2019-05-10 Thread Dmitry V. Levin
[Andrew, could you take this patchset into your tree, please?

Besides the patch for hexagon, all patches in this series have
Acked-by or Reviewed-by tags already.

I have been waiting and pinging the hexagon maintainer since November
without any visible effect.  The last Acked-by from the hexagon maintainer
in linux.git was in October and the last Signed-off-by was in July.  Since
that time not a single change affecting hexagon was able to attract
attention of the hexagon maintainer, so I don't think it's worth waiting
any longer.]

PTRACE_GET_SYSCALL_INFO is a generic ptrace API that lets ptracer obtain
details of the syscall the tracee is blocked in.

There are two reasons for a special syscall-related ptrace request.

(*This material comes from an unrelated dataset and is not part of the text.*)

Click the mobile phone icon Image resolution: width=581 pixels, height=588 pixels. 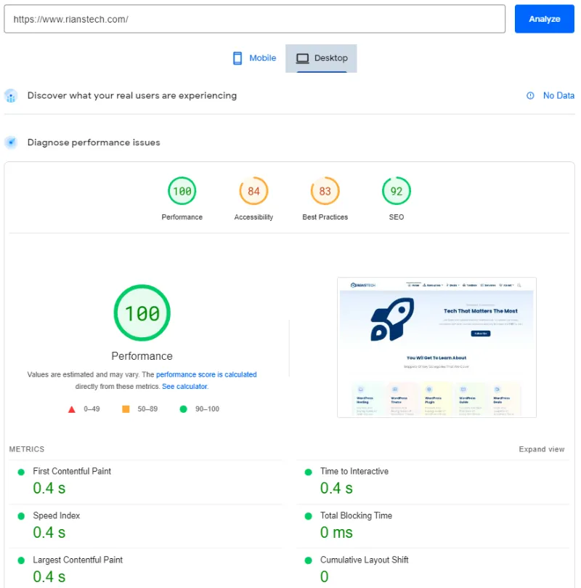click(236, 57)
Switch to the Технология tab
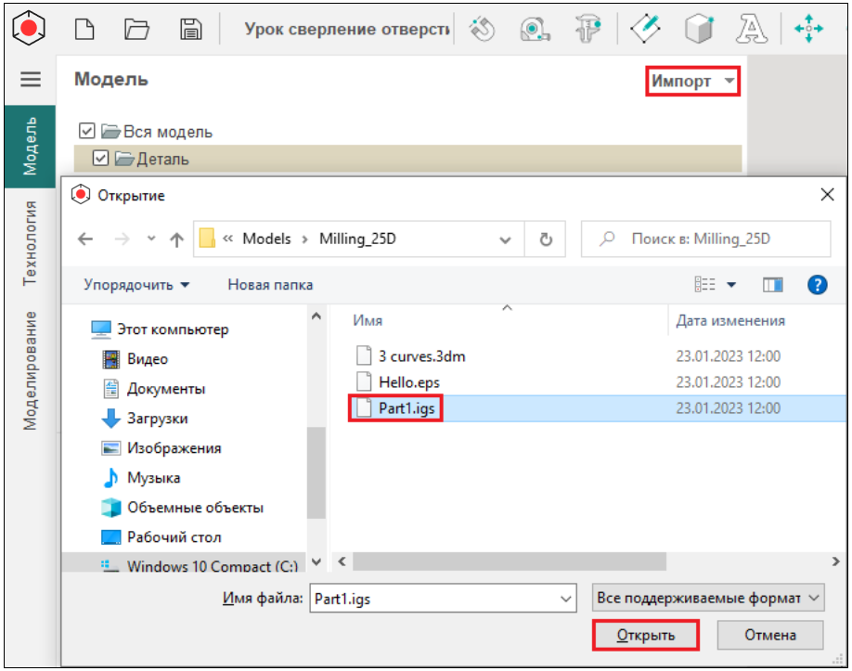Screen dimensions: 852x671 pyautogui.click(x=31, y=241)
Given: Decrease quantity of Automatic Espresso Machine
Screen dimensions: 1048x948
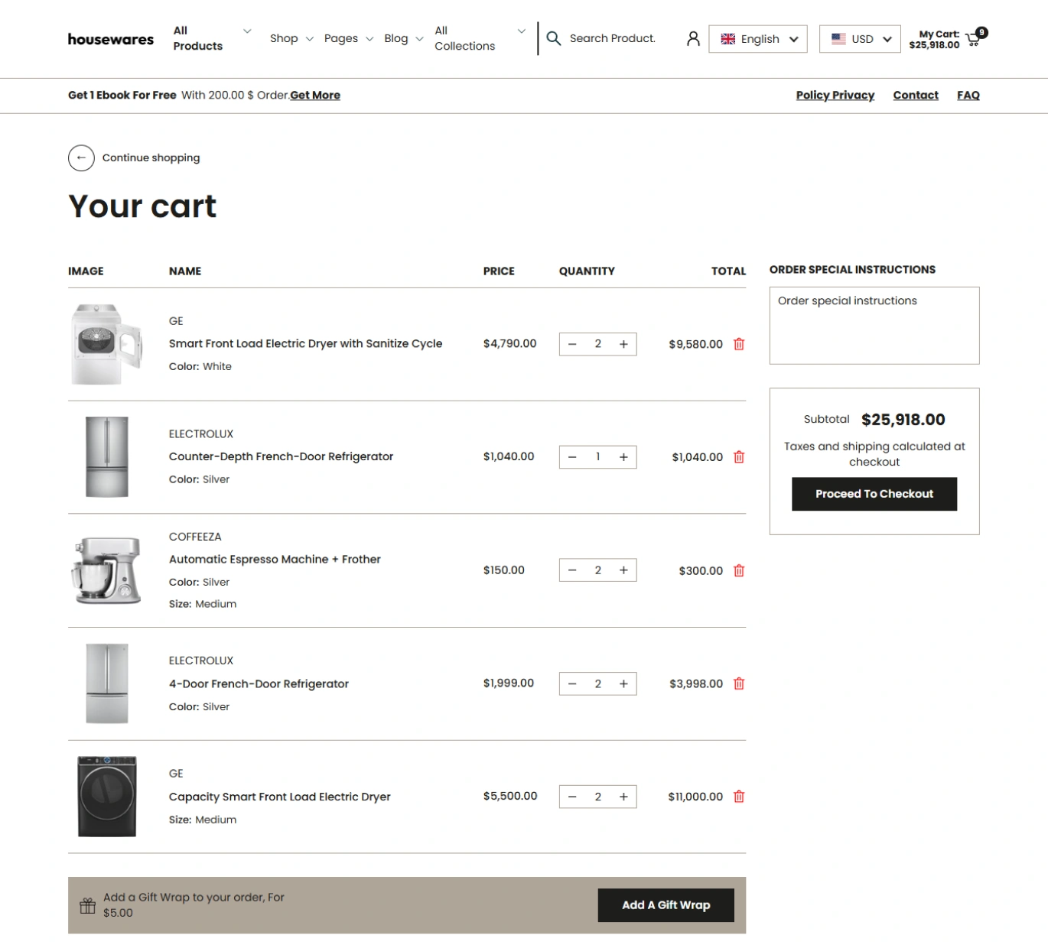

Firstly, with the current ptrace API there are cases when ptracer cannot
retrieve necessary information about syscalls.  Some examples include:
* The notorious int-0x80-from-64-bit-task issue.  See [1] for details.
In short, if a 64-bit task performs a syscall through int 0x80, its tracer
has no reliable means to find out that the syscall was, in fact,
a compat syscall, and misidentifies it.
* Syscall-enter-stop and syscall-exit-stop look the same for the tracer.
Common practice is to keep track of the sequence of ptrace-stops in order
not to mix the two syscall-stops up.  But it is not as simple as it looks;
for example, strace had a (just recently fixed) long-standing bug where
attaching strace to a tracee that is performing the execve system call
led to the tracer identifying the following syscall-exit-stop as
syscall-enter-stop, which messed up all the state tracking.
* Since the introduction of commit 84d77d3f06e7e8dea057d10e8ec77ad71f721be3
("ptrace: Don't allow accessing an undumpable mm"), both PTRACE_PEEKDATA
and process_vm_readv become unavailable when the process dumpable flag
is cleared.  On such architectures as ia64 this results in all syscall
arguments being unavailable for the tracer.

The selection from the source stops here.